• _What the task asks_
Can you arrange the material from the line with "Select the Salads menu category" to the line with "Looking at the screenshot, I should (x=98, y=763).", both included, as a Markdown table with the columns No. and Material line, numbering the rows and leaving out blank lines?

+-------+

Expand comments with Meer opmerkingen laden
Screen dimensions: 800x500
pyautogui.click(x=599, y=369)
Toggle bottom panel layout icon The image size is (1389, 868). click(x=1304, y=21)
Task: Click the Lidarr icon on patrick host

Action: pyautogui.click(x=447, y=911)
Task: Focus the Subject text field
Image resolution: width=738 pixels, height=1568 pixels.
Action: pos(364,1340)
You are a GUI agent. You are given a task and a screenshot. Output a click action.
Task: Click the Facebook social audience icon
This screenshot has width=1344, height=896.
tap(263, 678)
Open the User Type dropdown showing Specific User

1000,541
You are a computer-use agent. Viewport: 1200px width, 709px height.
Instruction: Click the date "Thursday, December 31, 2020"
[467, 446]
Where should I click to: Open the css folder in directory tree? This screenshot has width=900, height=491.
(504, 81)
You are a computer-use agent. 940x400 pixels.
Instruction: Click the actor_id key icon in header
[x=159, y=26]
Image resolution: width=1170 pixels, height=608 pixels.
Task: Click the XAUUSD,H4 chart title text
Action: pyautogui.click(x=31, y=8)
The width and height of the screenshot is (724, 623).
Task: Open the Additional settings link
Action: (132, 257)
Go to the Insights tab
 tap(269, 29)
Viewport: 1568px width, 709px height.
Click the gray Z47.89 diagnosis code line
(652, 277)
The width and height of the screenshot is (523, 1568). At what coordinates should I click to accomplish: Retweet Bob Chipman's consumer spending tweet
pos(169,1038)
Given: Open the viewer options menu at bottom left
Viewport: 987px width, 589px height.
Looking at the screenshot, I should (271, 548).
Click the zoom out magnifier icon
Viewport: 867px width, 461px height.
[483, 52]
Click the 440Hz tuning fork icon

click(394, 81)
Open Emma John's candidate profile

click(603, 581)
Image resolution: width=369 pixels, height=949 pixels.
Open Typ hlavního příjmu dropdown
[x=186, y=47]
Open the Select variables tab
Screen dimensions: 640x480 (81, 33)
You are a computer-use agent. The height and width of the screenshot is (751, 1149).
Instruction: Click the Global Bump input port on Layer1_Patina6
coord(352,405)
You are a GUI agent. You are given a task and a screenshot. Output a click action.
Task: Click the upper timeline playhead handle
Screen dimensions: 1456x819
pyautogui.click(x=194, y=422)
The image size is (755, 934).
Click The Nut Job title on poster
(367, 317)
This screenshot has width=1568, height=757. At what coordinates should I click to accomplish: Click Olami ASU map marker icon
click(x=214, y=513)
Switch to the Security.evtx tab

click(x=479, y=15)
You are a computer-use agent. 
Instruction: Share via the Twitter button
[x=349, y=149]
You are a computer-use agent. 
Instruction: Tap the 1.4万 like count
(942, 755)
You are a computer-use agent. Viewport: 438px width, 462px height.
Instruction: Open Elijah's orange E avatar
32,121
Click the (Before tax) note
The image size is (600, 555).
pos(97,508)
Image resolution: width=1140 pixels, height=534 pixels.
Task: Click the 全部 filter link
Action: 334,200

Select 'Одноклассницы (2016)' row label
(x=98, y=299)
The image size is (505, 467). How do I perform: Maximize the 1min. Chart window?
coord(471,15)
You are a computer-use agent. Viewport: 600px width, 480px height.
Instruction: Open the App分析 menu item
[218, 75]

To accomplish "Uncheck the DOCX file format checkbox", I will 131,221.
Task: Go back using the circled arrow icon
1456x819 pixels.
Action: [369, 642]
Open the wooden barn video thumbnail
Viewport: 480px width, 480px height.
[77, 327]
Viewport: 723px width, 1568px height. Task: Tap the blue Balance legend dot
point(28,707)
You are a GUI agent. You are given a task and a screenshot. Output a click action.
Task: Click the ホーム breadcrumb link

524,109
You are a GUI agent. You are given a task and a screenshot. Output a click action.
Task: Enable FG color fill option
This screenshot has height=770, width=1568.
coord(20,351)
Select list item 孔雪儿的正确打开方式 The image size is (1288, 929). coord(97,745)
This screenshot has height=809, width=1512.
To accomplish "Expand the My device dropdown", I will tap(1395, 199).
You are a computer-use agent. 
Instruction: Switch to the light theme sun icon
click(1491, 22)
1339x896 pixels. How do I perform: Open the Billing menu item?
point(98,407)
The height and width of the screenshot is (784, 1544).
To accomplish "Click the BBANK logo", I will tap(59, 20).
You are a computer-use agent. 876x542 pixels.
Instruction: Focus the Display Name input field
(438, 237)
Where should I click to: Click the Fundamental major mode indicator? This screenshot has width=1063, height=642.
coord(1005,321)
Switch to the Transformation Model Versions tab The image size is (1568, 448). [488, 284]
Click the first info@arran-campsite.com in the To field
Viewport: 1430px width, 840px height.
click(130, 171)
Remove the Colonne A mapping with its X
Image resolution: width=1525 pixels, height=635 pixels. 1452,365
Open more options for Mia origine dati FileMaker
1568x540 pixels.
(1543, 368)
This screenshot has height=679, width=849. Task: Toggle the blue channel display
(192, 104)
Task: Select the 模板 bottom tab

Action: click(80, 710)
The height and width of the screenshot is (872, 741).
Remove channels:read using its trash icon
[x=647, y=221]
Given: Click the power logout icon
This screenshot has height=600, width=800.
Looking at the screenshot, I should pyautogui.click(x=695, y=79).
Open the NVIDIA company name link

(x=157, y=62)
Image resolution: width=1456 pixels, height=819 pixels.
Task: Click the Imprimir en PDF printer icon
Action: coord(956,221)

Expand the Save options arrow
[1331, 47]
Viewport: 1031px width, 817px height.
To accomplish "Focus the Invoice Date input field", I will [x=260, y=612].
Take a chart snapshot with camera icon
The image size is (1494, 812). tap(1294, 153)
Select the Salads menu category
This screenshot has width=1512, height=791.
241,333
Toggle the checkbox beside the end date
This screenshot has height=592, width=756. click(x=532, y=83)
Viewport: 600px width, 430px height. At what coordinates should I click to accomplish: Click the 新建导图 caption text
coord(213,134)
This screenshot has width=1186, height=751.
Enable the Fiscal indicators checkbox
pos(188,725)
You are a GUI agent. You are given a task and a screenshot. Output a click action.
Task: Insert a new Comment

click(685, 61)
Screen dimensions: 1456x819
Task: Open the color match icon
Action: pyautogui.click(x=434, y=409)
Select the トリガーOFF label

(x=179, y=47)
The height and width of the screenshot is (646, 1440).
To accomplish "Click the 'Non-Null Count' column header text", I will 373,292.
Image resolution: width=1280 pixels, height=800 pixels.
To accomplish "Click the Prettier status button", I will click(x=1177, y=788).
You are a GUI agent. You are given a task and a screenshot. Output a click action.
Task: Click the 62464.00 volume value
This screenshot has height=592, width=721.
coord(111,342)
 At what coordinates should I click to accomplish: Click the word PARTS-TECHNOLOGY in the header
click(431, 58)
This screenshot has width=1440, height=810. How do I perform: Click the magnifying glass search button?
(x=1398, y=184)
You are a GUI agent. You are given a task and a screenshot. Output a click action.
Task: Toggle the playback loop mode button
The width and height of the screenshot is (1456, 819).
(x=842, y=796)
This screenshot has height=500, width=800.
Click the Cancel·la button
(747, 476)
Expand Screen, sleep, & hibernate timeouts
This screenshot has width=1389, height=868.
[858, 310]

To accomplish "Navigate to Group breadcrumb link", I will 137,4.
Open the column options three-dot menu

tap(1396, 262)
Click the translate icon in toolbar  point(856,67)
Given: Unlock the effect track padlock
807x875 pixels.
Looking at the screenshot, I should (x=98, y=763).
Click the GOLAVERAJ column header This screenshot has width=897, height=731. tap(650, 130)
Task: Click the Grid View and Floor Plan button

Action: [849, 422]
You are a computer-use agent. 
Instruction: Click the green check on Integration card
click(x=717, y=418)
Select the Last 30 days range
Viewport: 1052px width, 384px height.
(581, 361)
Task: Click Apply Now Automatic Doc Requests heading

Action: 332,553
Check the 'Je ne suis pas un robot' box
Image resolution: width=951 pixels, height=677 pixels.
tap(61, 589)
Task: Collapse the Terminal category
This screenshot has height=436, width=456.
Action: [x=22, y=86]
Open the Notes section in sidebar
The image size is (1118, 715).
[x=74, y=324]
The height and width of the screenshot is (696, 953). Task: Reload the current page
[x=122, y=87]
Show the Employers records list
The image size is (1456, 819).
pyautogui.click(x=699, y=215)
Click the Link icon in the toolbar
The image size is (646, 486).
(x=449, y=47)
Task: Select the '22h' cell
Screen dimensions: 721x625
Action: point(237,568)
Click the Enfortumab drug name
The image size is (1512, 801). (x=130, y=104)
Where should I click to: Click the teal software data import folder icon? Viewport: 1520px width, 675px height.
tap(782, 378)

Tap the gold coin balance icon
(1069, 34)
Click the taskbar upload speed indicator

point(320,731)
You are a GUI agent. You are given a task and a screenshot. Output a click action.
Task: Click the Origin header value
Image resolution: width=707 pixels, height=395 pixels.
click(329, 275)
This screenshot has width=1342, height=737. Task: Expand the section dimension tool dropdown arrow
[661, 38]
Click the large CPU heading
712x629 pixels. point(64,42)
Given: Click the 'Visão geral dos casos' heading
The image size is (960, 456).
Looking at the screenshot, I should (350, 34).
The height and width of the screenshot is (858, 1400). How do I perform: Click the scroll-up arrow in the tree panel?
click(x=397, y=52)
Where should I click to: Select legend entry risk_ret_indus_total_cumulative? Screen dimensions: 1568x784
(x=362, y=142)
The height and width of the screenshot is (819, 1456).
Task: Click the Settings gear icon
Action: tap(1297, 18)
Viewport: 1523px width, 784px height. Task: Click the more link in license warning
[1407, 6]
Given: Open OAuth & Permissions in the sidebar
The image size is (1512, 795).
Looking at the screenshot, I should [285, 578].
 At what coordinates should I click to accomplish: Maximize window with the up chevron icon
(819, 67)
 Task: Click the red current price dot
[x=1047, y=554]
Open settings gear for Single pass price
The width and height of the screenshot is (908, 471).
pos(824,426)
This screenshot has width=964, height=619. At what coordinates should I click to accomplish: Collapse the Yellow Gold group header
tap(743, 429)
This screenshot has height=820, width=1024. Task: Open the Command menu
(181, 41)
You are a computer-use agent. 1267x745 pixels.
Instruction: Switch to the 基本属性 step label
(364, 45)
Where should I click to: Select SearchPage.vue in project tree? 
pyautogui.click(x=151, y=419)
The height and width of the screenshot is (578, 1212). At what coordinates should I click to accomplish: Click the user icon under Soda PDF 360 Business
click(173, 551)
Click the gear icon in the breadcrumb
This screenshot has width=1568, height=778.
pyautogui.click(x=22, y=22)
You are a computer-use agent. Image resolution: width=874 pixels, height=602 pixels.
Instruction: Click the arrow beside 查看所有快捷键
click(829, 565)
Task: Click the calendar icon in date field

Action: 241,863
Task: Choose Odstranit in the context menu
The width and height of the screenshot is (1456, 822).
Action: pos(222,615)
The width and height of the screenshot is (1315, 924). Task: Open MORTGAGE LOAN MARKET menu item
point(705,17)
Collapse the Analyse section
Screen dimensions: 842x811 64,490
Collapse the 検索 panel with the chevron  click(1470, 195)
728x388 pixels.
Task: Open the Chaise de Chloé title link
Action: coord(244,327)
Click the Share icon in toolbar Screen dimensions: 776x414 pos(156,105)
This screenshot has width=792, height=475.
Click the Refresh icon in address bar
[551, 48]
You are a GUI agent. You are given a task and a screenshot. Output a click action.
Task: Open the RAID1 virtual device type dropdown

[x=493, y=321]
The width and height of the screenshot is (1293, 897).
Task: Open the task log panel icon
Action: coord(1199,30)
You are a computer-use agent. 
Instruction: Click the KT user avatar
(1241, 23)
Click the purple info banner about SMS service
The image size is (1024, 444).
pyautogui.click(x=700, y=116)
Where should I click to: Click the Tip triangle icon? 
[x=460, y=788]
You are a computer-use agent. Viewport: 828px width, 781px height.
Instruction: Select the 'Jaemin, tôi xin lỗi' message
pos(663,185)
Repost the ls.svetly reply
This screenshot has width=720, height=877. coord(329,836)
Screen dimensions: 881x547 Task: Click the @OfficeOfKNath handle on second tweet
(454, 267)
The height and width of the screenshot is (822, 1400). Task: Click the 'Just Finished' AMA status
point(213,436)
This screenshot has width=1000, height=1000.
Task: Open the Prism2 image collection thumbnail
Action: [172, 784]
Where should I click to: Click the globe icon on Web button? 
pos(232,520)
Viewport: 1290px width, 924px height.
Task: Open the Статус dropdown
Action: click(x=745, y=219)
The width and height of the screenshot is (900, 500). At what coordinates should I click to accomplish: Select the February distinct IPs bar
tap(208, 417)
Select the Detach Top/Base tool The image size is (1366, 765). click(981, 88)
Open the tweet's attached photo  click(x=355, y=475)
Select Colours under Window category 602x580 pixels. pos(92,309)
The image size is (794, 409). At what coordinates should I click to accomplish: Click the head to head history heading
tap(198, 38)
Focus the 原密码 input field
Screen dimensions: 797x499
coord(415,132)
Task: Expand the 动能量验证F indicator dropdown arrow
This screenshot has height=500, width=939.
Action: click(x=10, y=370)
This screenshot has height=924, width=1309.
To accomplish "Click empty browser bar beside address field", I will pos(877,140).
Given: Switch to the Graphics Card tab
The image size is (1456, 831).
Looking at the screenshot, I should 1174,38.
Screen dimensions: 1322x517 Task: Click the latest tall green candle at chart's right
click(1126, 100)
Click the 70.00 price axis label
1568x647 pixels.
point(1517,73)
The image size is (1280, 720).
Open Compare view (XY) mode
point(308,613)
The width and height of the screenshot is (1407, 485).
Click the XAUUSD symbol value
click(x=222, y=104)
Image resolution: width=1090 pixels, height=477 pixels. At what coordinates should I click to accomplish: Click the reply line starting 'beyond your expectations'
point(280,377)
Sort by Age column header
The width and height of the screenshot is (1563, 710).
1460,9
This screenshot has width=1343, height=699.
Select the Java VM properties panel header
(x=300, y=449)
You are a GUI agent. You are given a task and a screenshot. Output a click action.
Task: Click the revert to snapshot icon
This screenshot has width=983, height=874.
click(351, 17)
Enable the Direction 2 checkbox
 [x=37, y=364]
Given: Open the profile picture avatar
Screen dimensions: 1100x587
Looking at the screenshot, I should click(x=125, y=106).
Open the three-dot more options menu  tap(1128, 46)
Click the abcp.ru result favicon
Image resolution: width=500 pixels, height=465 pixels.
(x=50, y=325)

+-------+

• _Exercise response_
| No. | Material line |
|---|---|
| 1 | Select the Salads menu category |
| 2 | This screenshot has width=1512, height=791. |
| 3 | 241,333 |
| 4 | Toggle the checkbox beside the end date |
| 5 | This screenshot has height=592, width=756. click(x=532, y=83) |
| 6 | Viewport: 600px width, 430px height. At what coordinates should I click to accomplish: Click the 新建导图 caption text |
| 7 | coord(213,134) |
| 8 | This screenshot has width=1186, height=751. |
| 9 | Enable the Fiscal indicators checkbox |
| 10 | pos(188,725) |
| 11 | You are a GUI agent. You are given a task and a screenshot. Output a click action. |
| 12 | Task: Insert a new Comment |
| 13 | click(685, 61) |
| 14 | Screen dimensions: 1456x819 |
| 15 | Task: Open the color match icon |
| 16 | Action: pyautogui.click(x=434, y=409) |
| 17 | Select the トリガーOFF label |
| 18 | (x=179, y=47) |
| 19 | The height and width of the screenshot is (646, 1440). |
| 20 | To accomplish "Click the 'Non-Null Count' column header text", I will 373,292. |
| 21 | Image resolution: width=1280 pixels, height=800 pixels. |
| 22 | To accomplish "Click the Prettier status button", I will click(x=1177, y=788). |
| 23 | You are a GUI agent. You are given a task and a screenshot. Output a click action. |
| 24 | Task: Click the 62464.00 volume value |
| 25 | This screenshot has height=592, width=721. |
| 26 | coord(111,342) |
| 27 |  At what coordinates should I click to accomplish: Click the word PARTS-TECHNOLOGY in the header |
| 28 | click(431, 58) |
| 29 | This screenshot has width=1440, height=810. How do I perform: Click the magnifying glass search button? |
| 30 | (x=1398, y=184) |
| 31 | You are a GUI agent. You are given a task and a screenshot. Output a click action. |
| 32 | Task: Toggle the playback loop mode button |
| 33 | The width and height of the screenshot is (1456, 819). |
| 34 | (x=842, y=796) |
| 35 | This screenshot has height=500, width=800. |
| 36 | Click the Cancel·la button |
| 37 | (747, 476) |
| 38 | Expand Screen, sleep, & hibernate timeouts |
| 39 | This screenshot has width=1389, height=868. |
| 40 | [858, 310] |
| 41 | To accomplish "Navigate to Group breadcrumb link", I will 137,4. |
| 42 | Open the column options three-dot menu |
| 43 | tap(1396, 262) |
| 44 | Click the translate icon in toolbar  point(856,67) |
| 45 | Given: Unlock the effect track padlock |
| 46 | 807x875 pixels. |
| 47 | Looking at the screenshot, I should (x=98, y=763). |